Larraín, who has a penchant for stylishly ugly aesthetics, goes all the way by shooting the entire movie in low resolution video, which is what existed in those days. After a while, one gets used to the result, but everything looks hideous. However, this time he stays away from the ugly, violent grotesquerie of his other two films.
René's boss is a Pinochet sympathizer and rich bastard, played by the chamaleonlike Castro, whose agency helps the regime, because he actually supports it ideologically. It's a fun fight between two creative minds, and not necessarily between opposing ideologies, but between young and fresh, and conservative and hanging on to power by whatever means possible. René's boss likes to threaten and harass, much like the regime he represents.
Larraín gets the dynamics and milieu of advertising just right. Very much fun is watching René always use the same bullshit spiel ("Chilean society is ready for this") to sell different campaigns to different clients, regardless of the product.

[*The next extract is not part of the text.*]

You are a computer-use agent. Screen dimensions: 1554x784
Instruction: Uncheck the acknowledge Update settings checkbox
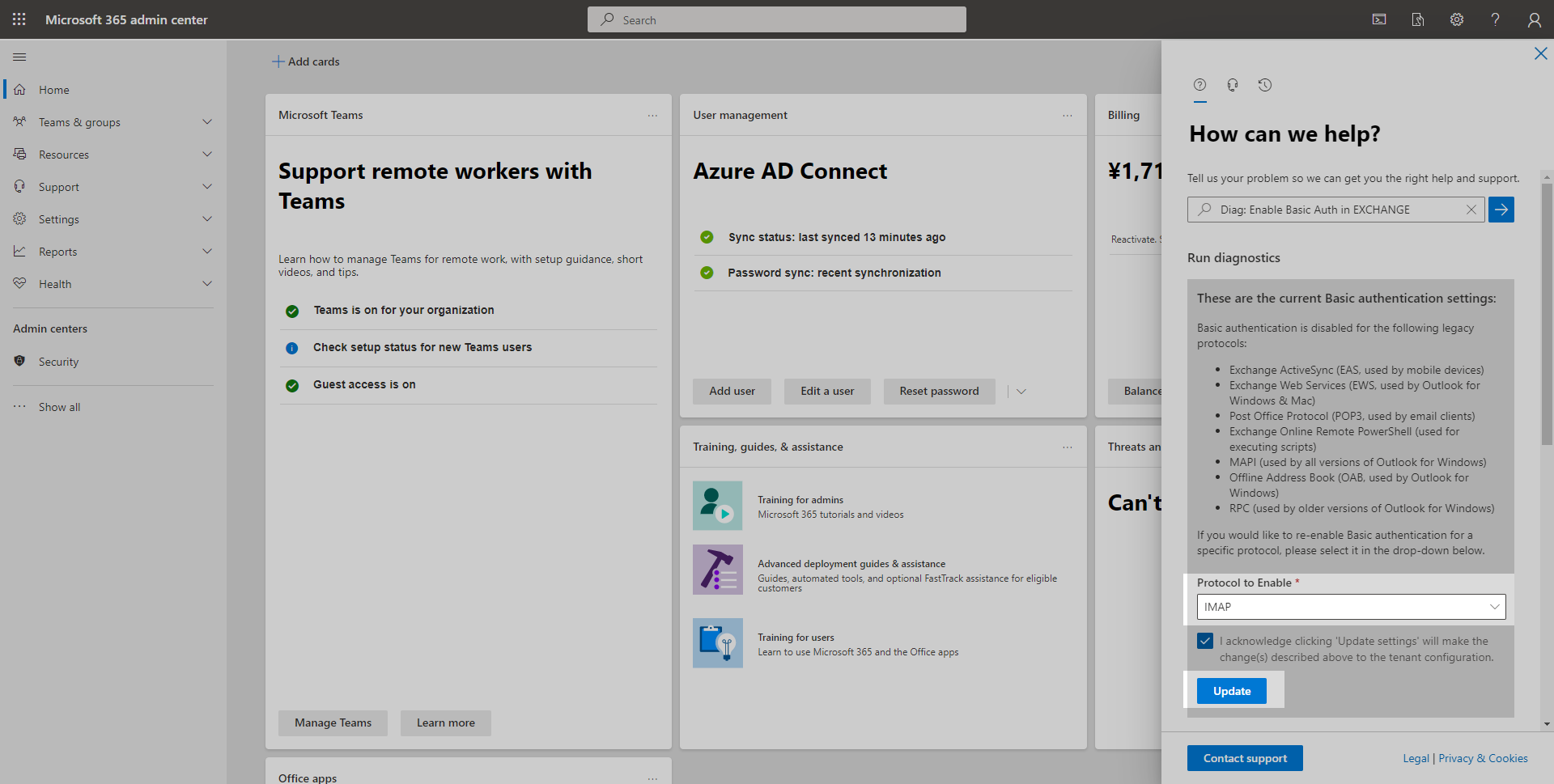[x=1205, y=641]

He is not concerned with ideology. He cares about image and fun looking spectacle and the kind of idiotic ads that somehow move a lot of product. The movie starts with an outrageous commercial for a cola called "Free", so hilariously tacky that not even an imaginative director like Larraín could have come up with it as a parody. Larraín uses actual footage of brutally squelched demonstrations, Pinochet ads, opposition ads, and the commercials of the era and intersperses them with the story of René, in which actual leaders of the opposition movement appear, including Patricio Aylwin, the man who eventually won the election. The choice to unify the quality of the video to the actual footage pays off, even as one's eyes suffer, making the movie seem as real and in the historic moment as possible.
René fights the tendency of the opposition to sound like martyrs and recite the catalogue of horrors under Pinochet's murderous regime. He instinctively understands that even though it may all be true, people don't want to hear it. It dispirits them and makes them afraid to vote against such a well oiled repressive machine. Instead, he fights Pinochet with rainbows, young people dancing on the streets and Chileans eating baguettes at picnics (unrealistic, but it looks pretty, which is what matters). His clients feel this is offensive, but what choice do they have? Since the law is that each party has 15 minutes a night (an eternity) to present a platform, the No party allows René to do his rainbows and "We are the world" ripoffs, but they also sneak in some powerful truth telling ads. Meanwhile, on the other side, the debate hinges upon whether the Generalissimo should always appear in his medal bedecked uniform or wear civilian clothes. When they decide to poke fun at the rainbows and the happy dancing, it backfires, since as René knows, the audience hates negative reinforcement. As he sees himself losing the battle against frivolity and optimism, René's boss bitterly muses that the "Yes" campaign has too many military men, too many fat military wives, too many parades and uniforms. It is as stale and putrid as can be, as befits where it comes from.
Larrain is a great satirist and in No he lets loose and spends a lot of time going from one campaign to the other, and including a lot of fascinating original footage, but which unfortunately makes the energy of the movie flag. Still, No is a very engaging, original, smart film about a man that ends up doing something heroic for his country without really wanting to; an unlikely hero without principles, except that of doing what he knows to do best. García Bernal's stunned reaction to the results of the election, his gradual overcoming with emotion as he goes out into the streets anonymously and the enormity of what happened seeps in, is a gorgeous piece of silent acting. There is great joy at Pinochet's defeat but the movie ends in a bittersweet note as René goes back to selling bullshit, a changed man. The question is whether Chile has really changed with him.